McLaren – Nos Estados Unidos há também essa atitude resignada frente à mistificação de que como a economia está florescendo, como nunca se vendeu tanto e o nível de emprego ainda está bom – embora sejam, na sua maioria, empregos temporários. As pessoas acham que, a fim de se manter no topo, têm de se resignar. E isso acontece como? Diminuindo as demandas nos sindicatos, pensando que devem se resignar pelo fato de a força de trabalho estar perdendo poder. Apenas nas universidades está havendo uma certa reação, e isso é otimista. Mas, fora isso, vejo o que vocês veem aqui: resignação. Os ativos, detidos por 358 bilionários no mundo, excederam as rendas agregadas de países com 45% da população do mundo, exacerbando a divisão ricos e pobres da forma mais grotesca imaginável. Os norte-americanos reclamam da pornografia, mas para mim isso é uma grande pornografia. Eu me deprimo muito quando olho para esses números, porque fico pensando que esses ricos odeiam os pobres. Essa burguesia não suporta nem a visão desses pobres e se irrita quando os vê. Eles não enxergam a própria responsabilidade e não se sentem responsáveis pela pobreza que eles estão gerando.

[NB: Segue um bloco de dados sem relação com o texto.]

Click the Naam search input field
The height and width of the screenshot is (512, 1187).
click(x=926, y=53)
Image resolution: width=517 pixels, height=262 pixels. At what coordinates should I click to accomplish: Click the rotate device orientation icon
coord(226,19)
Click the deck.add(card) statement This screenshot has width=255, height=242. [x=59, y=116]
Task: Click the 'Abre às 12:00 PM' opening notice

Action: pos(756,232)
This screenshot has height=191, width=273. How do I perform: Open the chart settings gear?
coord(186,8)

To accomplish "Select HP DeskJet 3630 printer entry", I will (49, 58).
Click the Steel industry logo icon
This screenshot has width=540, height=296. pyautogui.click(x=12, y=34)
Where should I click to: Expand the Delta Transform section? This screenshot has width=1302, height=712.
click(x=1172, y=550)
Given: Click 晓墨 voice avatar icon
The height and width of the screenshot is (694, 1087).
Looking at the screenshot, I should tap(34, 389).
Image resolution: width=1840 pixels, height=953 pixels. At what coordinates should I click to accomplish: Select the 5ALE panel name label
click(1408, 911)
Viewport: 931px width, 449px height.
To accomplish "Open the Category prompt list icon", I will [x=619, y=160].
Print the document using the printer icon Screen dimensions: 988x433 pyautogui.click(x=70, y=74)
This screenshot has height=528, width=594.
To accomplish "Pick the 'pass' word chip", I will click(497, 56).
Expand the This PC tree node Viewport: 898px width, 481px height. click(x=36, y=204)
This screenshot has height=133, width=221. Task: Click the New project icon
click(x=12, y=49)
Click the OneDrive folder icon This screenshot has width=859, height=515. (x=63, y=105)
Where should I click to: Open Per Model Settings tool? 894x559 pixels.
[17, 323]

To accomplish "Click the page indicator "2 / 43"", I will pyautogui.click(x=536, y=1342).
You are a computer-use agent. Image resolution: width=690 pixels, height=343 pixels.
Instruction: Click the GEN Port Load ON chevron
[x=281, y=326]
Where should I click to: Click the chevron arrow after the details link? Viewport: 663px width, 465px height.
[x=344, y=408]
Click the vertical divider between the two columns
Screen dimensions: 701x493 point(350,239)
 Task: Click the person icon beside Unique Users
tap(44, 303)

EC – Nesse caso, o que os educadores devem fazer? Qual é o melhor caminho para abreviar um pouco esse fosso?
McLaren – Eu não posso estar no lugar do outro, mas posso vê-lo dentro de mim e também ver-me nele. Mas eu nunca presumiria falar pelo outro, que é perfeitamente capaz de fazê-lo por si mesmo. Eu só posso tentar criar condições para que os outros falem com suas próprias vozes, que não necessitam ser filtradas por mim. Mas se eles falarem por suas próprias vozes não há garantia de que sejam ouvidas. Estou tentando é educar os ouvidos da classe dominante branca para que saiba escutar. Não estou tentando educar os olhos e os ouvidos dos oprimidos, por que estes só podem educar a mim. Não tenho como falar por eles, mas posso falar com eles. Isso é muito importante: falar em solidariedade com o oprimido e não falar por ele.
EC – Na prática, o que o senhor recomenda aos educadores a partir da teoria do multiculturalismo revolucionário?
McLaren – Há várias coisas, mas em primeiro lugar eles deveriam relacionar os processos de grupo que ocorrem dentro da sua sala de aula com o processo capitalista. Precisam desenvolver uma práxis dialética que permita fazer uma relação entre a vida cotidiana e esses processos de globalização. Também devem ser capazes de auxiliar os alunos a ver essa dialética e tornar-se pesquisadores desse cotidiano. Assim, eles podem desenvolver um senso de responsabilidade pelos seus desejos, sonhos e ações. Mas a menos que eles entendam como os sonhos e desejos são produzidos – por meio da percepção, racionalidade, emoção – é muito difícil tomar a ação política. Precisam usar as experiências de vida de seus alunos e da comunidade como base do currículo. E o maior desafio não se dá entre os estudantes, mas entre os pais. Ouvi muitos dizerem que não queriam saber desse papo de revolução. Querem que eu simplesmente ajude seus filhos a progredir, conquistar. É claro que temos de ajudá-los a ser bem-sucedidos, enquanto por outro lado os capacitamos a estar dispostos a mudar. Eu seria extremamente hipócrita se dissesse que não quero meus alunos bem-sucedidos. Mas a consciência é imprescindível para a prática revolucionária, embora ela (a consciência) não garanta nenhum resultado de mudança. E tampouco de sucesso.